(Items from a data source)
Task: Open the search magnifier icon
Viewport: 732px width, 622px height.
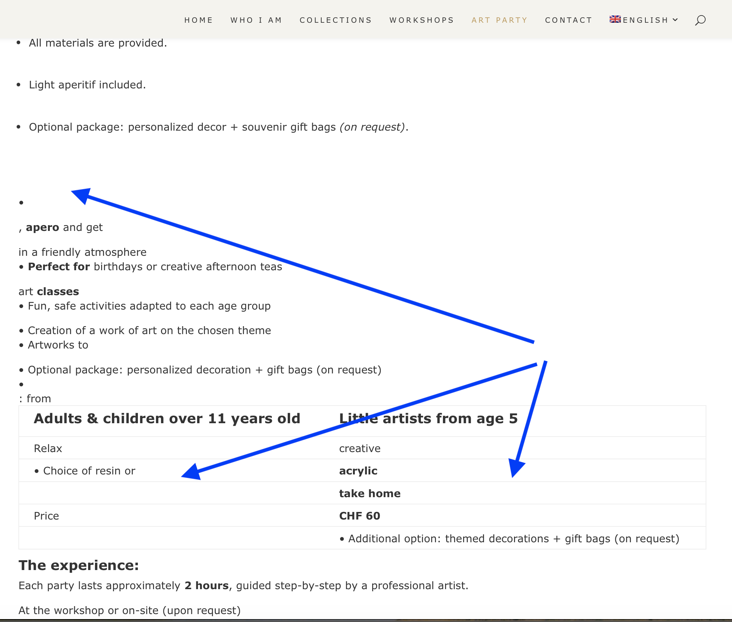Action: pyautogui.click(x=700, y=20)
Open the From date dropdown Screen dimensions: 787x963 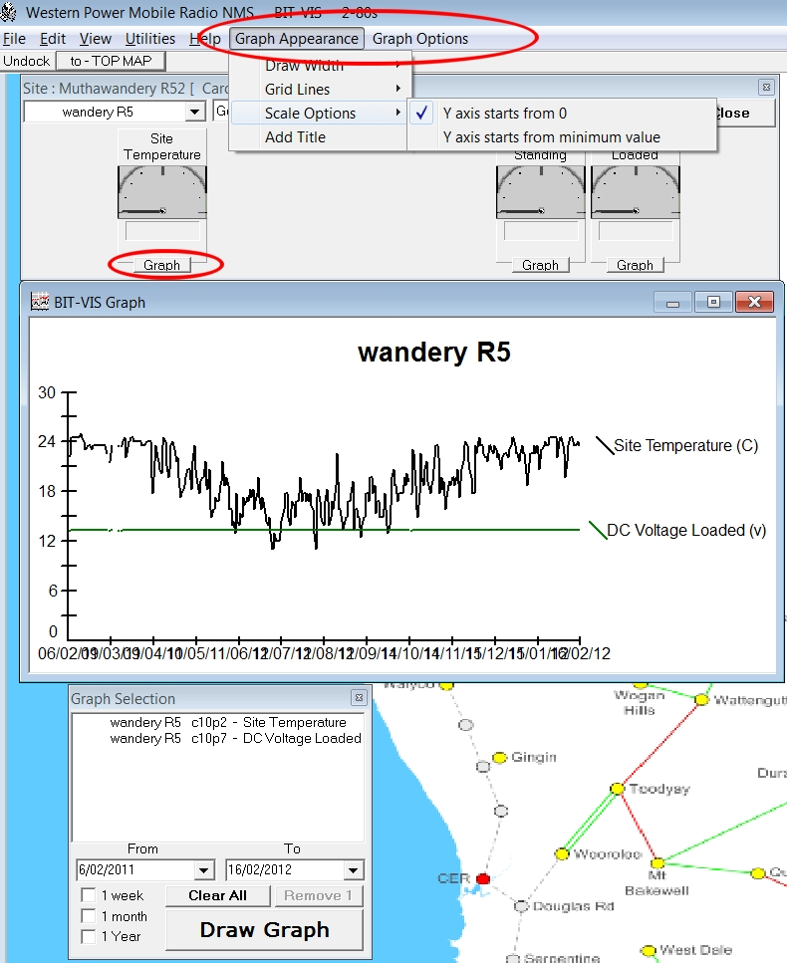point(204,870)
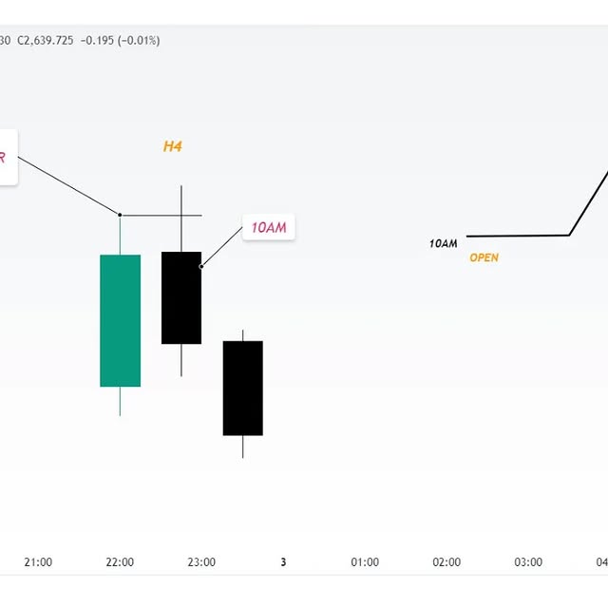
Task: Click the close price value C2,639.725
Action: tap(53, 40)
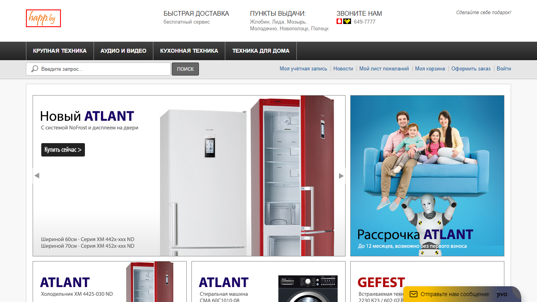Open Оформить заказ link
537x302 pixels.
click(x=471, y=68)
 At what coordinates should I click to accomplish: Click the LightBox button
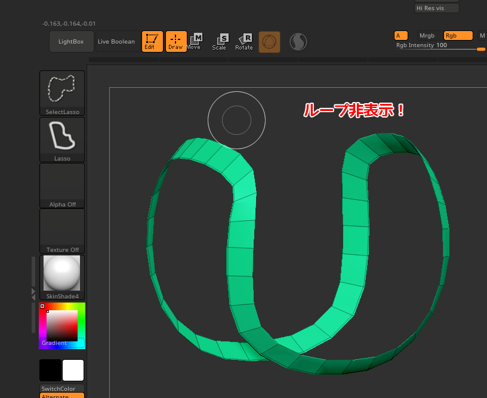[71, 42]
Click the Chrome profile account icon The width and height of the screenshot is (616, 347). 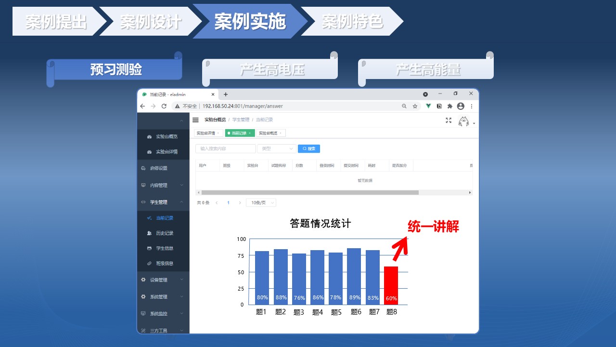461,106
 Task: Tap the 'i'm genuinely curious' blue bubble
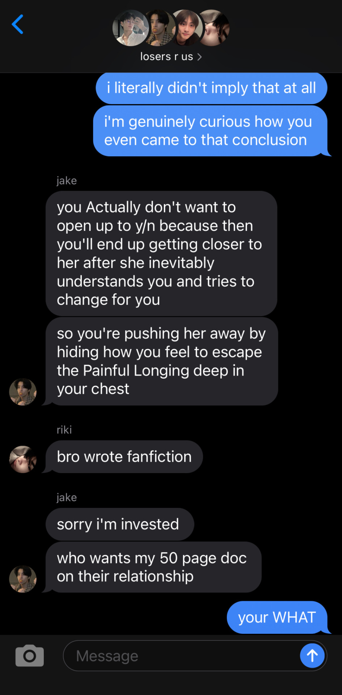(210, 131)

→ AIM OF THE TASK
Rewrite the stretch from the start of the data through the line containing "Action: pyautogui.click(x=700, y=20)", replacing "magnifier" with "magnifying glass" and keeping everything else the same. Leave the pictures out of your answer.

→ THE ANSWER
Task: Open the search magnifying glass icon
Viewport: 732px width, 622px height.
Action: pyautogui.click(x=700, y=20)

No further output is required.